§ **Direction**
Please update the material below by replacing every occurrence of "icon" with "symbol", changing nothing else, and omit the pictures from your version.

§ **Data supplied**
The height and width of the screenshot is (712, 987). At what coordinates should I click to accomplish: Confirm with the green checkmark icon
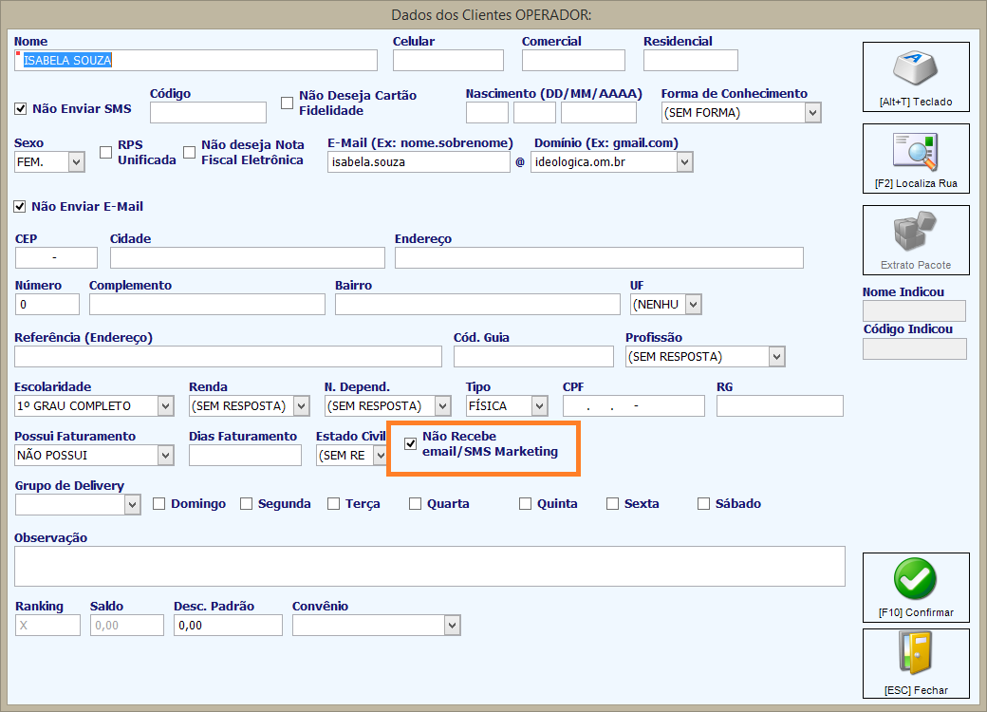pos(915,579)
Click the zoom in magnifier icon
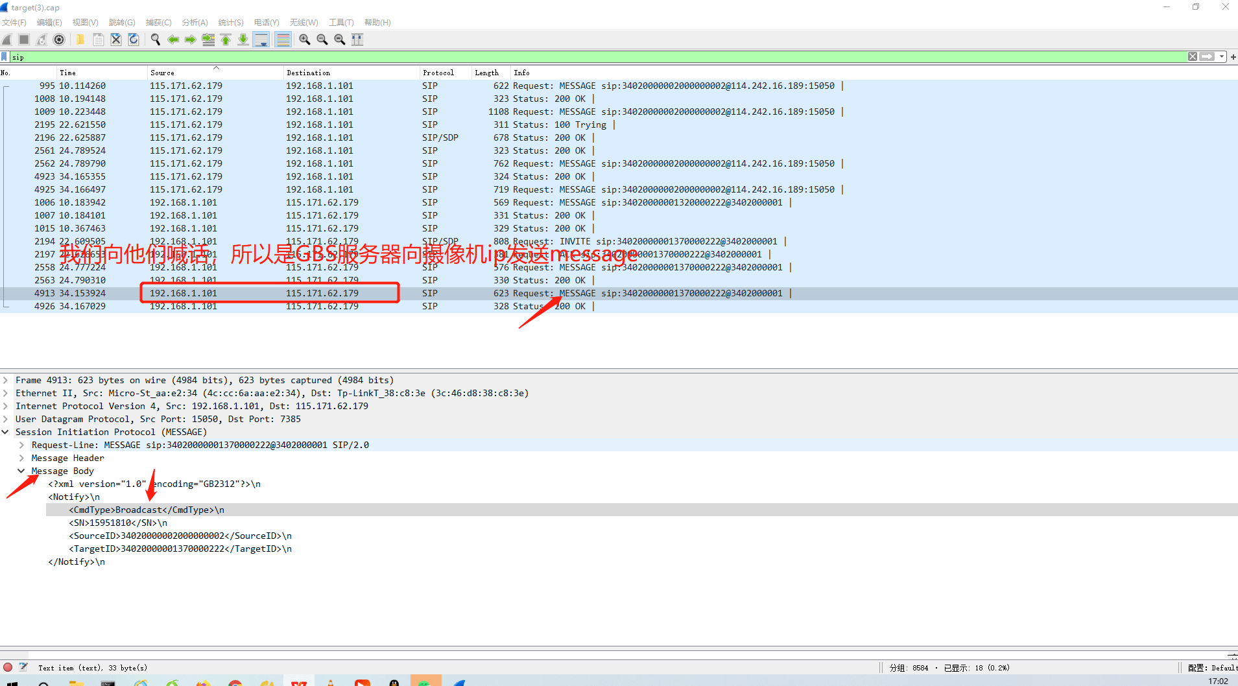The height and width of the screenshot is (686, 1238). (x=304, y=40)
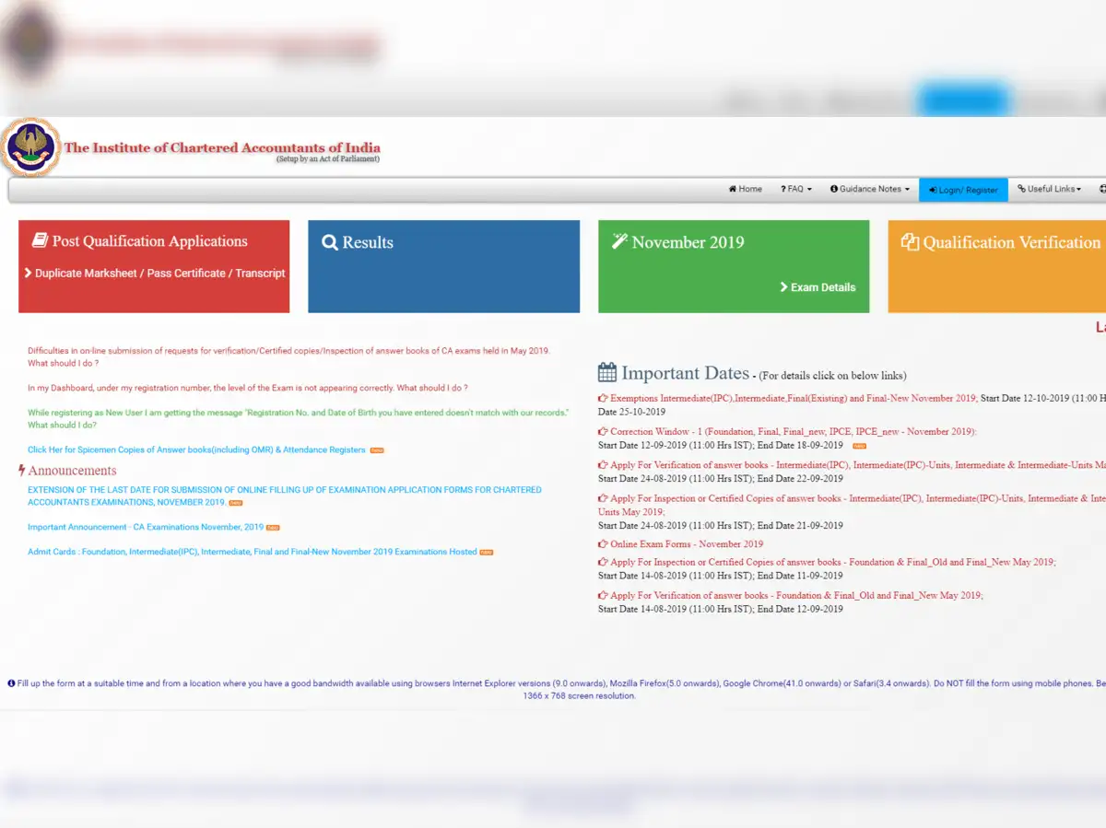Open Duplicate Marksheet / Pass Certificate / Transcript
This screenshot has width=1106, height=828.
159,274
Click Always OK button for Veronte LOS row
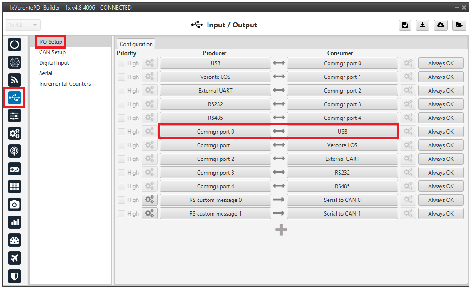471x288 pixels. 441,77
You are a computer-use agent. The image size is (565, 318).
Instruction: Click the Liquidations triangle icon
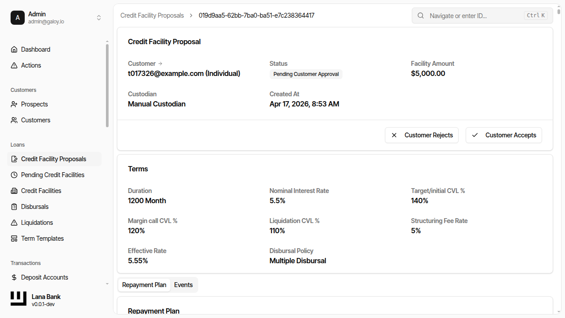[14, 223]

§ **Exercise answer**
The height and width of the screenshot is (712, 987). At what coordinates should I click to accomplish: Confirm with the green checkmark symbol
pos(915,579)
Click the zoom in magnifier symbol
The height and width of the screenshot is (686, 1238). (x=304, y=40)
Open Duplicate Marksheet / Pass Certificate / Transcript
This screenshot has width=1106, height=828.
159,274
Click Always OK button for Veronte LOS row
471x288 pixels. 441,77
You are a computer-use agent. The image size is (565, 318).
Instruction: Click the Liquidations triangle symbol
[14, 223]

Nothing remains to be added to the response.